Virat took off today, so before he wakes up I worked furiously. In between loading and unloading the washing machine, I whip up the batter for Inder’s birthday cake. I want at least washing and baking done while the house was quiet. In between, I took care of other regular works of the day.
The last few days were very busy as his exams were going on, and in between we celebrated his twelfth birthday with family and friends. I baked many cakes, cupcakes and muffins for the day. Everything was baked keeping in mind my upcoming Bake Sale, all eggless and full of children’s favorite flavor. Now, I am really looking forward to try out some more eggless baked stuff before I finalize the menu for the sale.
A couple of days ago my niece came up to give us the good news that she got admission in her dream college and will soon leave Delhi to stay there for full five years. I congratulate her but after she left, I started relating the situation with me and my heart clenched just by thought of it. I know at one stage, quite possibly on the day when he finishes his school (just like my niece), I have to let him take the flight and allow him to make his own decisions and choices. But till then I intend to grow, learn, teach, eat, relax, bake and just be happy with him. Every time I came out in the balcony to hung the clothes, my neighbor’s 2 year old daughter emerged out from her room to her balcony to give her nonstop commentary as she always do. I don’t know how she finds out that I am there; I think she likes me a lot. When we were chatting her mother came out chasing her and I talked with her for the first time.
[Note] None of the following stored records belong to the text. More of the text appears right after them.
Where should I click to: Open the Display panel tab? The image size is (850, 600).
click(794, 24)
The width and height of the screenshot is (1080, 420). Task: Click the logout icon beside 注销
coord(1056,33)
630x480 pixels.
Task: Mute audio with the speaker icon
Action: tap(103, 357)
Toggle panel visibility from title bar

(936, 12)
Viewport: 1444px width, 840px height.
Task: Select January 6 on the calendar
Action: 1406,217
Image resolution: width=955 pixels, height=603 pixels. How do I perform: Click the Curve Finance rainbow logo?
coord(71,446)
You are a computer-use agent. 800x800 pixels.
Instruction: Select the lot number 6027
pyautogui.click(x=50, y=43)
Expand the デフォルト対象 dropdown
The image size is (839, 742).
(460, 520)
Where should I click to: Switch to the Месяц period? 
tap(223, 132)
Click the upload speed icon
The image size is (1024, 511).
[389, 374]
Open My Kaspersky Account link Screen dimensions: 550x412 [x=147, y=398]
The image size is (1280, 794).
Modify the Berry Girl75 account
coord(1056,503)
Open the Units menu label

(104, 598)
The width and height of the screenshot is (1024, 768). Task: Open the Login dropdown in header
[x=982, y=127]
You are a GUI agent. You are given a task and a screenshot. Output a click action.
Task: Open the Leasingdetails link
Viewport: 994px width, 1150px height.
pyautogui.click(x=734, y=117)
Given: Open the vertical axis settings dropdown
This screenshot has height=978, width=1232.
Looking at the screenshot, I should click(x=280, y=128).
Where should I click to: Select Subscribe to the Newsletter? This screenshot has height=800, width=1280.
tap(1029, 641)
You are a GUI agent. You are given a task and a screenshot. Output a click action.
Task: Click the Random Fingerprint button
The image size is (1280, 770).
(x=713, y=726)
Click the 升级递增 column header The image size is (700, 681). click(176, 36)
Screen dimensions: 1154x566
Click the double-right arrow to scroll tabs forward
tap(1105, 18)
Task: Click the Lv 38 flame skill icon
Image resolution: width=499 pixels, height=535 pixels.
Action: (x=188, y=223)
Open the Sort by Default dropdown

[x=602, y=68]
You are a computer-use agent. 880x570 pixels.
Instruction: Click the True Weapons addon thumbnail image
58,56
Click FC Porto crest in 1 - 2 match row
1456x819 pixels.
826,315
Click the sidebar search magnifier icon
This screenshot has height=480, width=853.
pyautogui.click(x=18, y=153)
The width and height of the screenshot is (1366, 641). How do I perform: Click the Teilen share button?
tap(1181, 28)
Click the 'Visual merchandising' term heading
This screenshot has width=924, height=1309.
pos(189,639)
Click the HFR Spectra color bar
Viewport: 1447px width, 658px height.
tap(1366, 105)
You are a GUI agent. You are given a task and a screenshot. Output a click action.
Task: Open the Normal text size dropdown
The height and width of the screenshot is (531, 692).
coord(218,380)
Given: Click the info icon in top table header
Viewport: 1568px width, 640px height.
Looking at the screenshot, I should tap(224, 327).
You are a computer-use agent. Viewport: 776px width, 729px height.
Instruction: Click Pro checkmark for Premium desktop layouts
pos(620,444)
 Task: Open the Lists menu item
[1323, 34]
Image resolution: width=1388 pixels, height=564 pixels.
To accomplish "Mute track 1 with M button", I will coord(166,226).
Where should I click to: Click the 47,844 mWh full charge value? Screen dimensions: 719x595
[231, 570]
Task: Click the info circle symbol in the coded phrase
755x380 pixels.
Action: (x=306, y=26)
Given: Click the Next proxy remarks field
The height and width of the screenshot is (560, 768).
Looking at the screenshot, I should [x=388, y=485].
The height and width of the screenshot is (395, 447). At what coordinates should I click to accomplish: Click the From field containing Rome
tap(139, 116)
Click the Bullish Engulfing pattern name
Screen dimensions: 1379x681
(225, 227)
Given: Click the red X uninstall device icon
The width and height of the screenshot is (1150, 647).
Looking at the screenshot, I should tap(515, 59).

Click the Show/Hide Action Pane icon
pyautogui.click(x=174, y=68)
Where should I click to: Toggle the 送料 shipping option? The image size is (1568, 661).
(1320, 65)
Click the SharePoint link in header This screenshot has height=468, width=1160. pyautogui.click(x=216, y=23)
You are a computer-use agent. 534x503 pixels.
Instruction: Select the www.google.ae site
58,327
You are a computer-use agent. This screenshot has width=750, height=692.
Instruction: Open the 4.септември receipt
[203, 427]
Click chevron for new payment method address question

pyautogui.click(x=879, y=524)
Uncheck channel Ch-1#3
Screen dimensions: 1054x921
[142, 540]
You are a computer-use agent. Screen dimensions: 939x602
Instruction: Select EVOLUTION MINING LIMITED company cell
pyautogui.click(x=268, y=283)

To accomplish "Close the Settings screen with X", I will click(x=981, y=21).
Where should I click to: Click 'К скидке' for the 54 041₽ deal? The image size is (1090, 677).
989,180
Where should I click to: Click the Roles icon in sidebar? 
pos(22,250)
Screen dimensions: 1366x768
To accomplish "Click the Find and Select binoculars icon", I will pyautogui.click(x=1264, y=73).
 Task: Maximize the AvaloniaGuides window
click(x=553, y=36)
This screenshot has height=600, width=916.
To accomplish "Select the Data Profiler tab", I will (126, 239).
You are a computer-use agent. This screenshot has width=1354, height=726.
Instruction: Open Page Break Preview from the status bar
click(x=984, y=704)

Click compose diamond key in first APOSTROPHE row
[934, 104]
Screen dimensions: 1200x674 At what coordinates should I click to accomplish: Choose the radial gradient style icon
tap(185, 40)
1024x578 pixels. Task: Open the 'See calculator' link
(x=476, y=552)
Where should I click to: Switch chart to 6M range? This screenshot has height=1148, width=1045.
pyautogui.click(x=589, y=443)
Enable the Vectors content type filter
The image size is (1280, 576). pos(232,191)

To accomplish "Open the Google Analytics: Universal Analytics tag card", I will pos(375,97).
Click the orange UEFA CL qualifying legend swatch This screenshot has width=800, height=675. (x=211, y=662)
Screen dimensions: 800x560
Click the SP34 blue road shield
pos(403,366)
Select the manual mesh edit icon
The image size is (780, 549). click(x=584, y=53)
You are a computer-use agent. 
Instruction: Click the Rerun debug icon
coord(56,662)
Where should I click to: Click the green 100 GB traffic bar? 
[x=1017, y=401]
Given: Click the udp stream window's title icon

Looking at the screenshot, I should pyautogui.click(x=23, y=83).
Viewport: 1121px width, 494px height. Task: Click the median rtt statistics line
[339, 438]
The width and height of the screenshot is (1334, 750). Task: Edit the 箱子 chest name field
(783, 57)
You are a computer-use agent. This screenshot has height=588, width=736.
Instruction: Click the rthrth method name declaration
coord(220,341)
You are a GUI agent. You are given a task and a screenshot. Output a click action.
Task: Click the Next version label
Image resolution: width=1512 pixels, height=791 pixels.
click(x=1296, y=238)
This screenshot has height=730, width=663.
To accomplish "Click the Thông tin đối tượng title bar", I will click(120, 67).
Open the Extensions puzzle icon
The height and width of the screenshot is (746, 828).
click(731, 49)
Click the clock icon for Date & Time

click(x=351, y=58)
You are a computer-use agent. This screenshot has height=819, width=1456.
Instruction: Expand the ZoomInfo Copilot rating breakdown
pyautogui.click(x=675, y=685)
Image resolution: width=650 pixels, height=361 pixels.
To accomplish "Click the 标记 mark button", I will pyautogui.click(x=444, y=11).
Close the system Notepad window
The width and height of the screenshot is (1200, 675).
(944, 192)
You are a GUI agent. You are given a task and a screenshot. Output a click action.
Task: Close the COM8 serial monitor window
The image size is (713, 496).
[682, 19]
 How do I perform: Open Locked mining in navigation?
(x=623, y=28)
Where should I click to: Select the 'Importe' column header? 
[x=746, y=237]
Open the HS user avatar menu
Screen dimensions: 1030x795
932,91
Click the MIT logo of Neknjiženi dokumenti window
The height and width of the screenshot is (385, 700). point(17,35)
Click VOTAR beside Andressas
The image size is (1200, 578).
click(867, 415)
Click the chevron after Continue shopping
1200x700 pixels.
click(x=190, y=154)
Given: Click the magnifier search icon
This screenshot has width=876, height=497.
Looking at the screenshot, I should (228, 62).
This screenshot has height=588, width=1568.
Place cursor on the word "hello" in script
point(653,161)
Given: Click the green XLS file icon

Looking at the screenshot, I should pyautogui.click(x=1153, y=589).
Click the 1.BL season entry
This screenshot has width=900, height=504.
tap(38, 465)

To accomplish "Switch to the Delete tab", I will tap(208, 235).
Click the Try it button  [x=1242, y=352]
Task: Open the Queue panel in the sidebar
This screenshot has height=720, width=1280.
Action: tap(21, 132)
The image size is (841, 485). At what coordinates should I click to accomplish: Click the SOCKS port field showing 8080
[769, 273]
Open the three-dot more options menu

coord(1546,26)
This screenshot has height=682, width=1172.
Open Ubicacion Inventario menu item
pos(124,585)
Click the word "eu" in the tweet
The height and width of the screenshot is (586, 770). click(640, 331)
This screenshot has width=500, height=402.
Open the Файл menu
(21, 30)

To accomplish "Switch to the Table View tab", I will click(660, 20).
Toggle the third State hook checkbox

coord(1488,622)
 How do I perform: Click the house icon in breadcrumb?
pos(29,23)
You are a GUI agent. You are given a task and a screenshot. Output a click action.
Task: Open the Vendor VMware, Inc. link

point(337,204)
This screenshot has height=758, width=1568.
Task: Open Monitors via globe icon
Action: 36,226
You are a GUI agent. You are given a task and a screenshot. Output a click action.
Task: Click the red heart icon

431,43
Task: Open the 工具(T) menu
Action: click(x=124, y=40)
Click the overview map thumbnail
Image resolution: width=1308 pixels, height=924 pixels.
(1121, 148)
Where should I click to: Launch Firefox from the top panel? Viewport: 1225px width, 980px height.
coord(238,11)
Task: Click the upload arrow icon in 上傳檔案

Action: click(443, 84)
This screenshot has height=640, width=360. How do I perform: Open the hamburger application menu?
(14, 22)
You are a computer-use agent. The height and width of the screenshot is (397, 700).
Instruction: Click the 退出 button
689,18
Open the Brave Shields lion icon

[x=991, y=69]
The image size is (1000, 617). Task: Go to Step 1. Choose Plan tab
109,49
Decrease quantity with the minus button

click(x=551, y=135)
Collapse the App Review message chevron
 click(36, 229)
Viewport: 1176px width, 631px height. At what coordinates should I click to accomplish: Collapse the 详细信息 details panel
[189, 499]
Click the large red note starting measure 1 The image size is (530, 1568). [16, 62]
I know it sound a little weird but in spite of living next door we never talked before. Now, I think I will take the conversation to next level and will call them home some day.
Just for him, I baked his favorite ice cream cake. And as required, I pasted a few gems to give the rainbow effect.
Recipe adapted from Barbara Bakes. I halved the recipe.
• Whole wheat flour – 3 cups
• Castor sugar – 2 cups
• Unsweetened cocoa powder – ½ cup
• baking soda – 2 teaspoons
• salt – 1 teaspoon
• hot water – 2 cups
• vegetable oil – ¾ cup
• white vinegar – 2 tablespoons
• instant coffee granules – 1 tablespoon
• vanilla essence – 1 tablespoon
Preheat oven to 180 degree C. Grease a 9” inches round cake pan with oil. Whisk together flour, sugar, cocoa, baking soda, and salt in a large mixing bowl. Combine water, oil, vinegar, instant coffee, and vanilla in a bowl. Add to the dry ingredients and whisk just until combined. Pour the batter into the pan, then bake for about 25 minutes or until a toothpick inserted in the center comes out clean. Cool cakes on a rack for 15 minutes,
• Vanilla Ice cream – 700 ml
• Cherry pie filling or any tinned fruit of your choice (optional) – ½ cup
Let the ice cream comes to a temperature of a whipped cream consistency by putting it outside for some time.
Once the cake is cooled down, run a blunt knife all around the edges so that it release the cake from the sides. As we need to make the layers in the same springform tin so no need to release the cake from the bottom. Slice the cake into two. Lift the top cake and make a thick layer with ice cream then spread some cherry filling all over ice cream. Put another layer then spread some cherry filling and make an another layer of ice cream. Smoothen the layers of ice cream using an offset spatula. Cover the entire cake with aluminum foil and freeze for at least 6 hours before serving. Store in the freezer.